Da tensão à surpresa
Ela explica que, até o primeiro dia de inscrições no Sisu, ainda estava muito nervosa sobre suas chances de aprovação em medicina, principalmente depois de checar a nota no Enem. "Tirei 780 na redação", explicou Mayara, que considerou o tema – os desafios para a educação de surdos no Brasil – complicado. "Não tinha muito conhecimento sobre o assunto, as minhas notas no cursinho eram bem mais altas. Fiquei meio decepcionada", disse.
Porém, sua média final ficou em 756,99, e nenhuma das notas individuais ficou abaixo de 700, o que lhe permitiu se inscrever em medicina na USP logo no início das inscrições. "Fiquei esperando para ver se sua nota ia ficar dentro do corte ou não."
A surpresa só veio no segundo dia de inscrições, quando as primeiras notas de corte parciais foram divulgadas pelo Sisu. Pela falta de candidatos suficientes, ela não conseguia ver a nota mínima até aquele momento para passar na cota de estudantes PPI de escola pública no curso que queria. "Eu meio que não acreditei. Estava esperando que fosse bem concorrido, fiquei incrédula", diz.
Até então, a única informação disponível era que Mayara estava na segunda colocação da concorrência: isso quer dizer que, durante o período de inscrições do Sisu, pelo menos outra pessoa tinha escolhido aquele curso, naquela modalidade de cotas.

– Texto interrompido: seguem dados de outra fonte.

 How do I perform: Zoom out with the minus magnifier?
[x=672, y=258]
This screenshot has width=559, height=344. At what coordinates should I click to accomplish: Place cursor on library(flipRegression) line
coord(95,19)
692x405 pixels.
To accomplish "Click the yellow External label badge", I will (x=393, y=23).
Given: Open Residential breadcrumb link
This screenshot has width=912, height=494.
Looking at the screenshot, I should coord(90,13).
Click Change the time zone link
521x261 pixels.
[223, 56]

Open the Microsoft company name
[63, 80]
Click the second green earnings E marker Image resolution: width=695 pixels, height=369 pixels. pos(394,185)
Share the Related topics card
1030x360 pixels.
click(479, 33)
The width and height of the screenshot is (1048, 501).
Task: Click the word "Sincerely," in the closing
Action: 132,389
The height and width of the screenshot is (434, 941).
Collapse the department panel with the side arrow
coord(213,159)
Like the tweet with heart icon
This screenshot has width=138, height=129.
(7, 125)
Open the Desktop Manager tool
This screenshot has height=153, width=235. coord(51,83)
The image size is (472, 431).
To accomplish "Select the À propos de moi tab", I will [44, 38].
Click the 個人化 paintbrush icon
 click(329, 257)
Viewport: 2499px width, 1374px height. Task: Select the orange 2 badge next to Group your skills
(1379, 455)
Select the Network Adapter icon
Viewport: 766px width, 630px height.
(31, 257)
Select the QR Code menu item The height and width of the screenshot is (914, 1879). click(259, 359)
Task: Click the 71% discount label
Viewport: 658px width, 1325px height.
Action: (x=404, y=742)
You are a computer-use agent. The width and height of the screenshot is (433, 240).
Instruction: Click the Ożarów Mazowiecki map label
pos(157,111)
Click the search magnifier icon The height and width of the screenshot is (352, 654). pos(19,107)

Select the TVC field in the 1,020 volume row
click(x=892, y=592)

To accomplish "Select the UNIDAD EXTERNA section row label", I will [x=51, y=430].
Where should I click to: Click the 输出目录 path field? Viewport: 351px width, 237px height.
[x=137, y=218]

Ela não sabia quantas pessoas tinham se inscrito só pela modalidade de escola pública, na qual ela também se encaixa até o último dia de inscrições, porque não havia nota de corte para esses candidatos. A jovem acompanhou o movimento do Sisu todos os dias, mas, na dúvida, decidiu manter sua inscrição dentro da cota racial. Ao fim do processo, tornou-se a única aprovada na modalidade.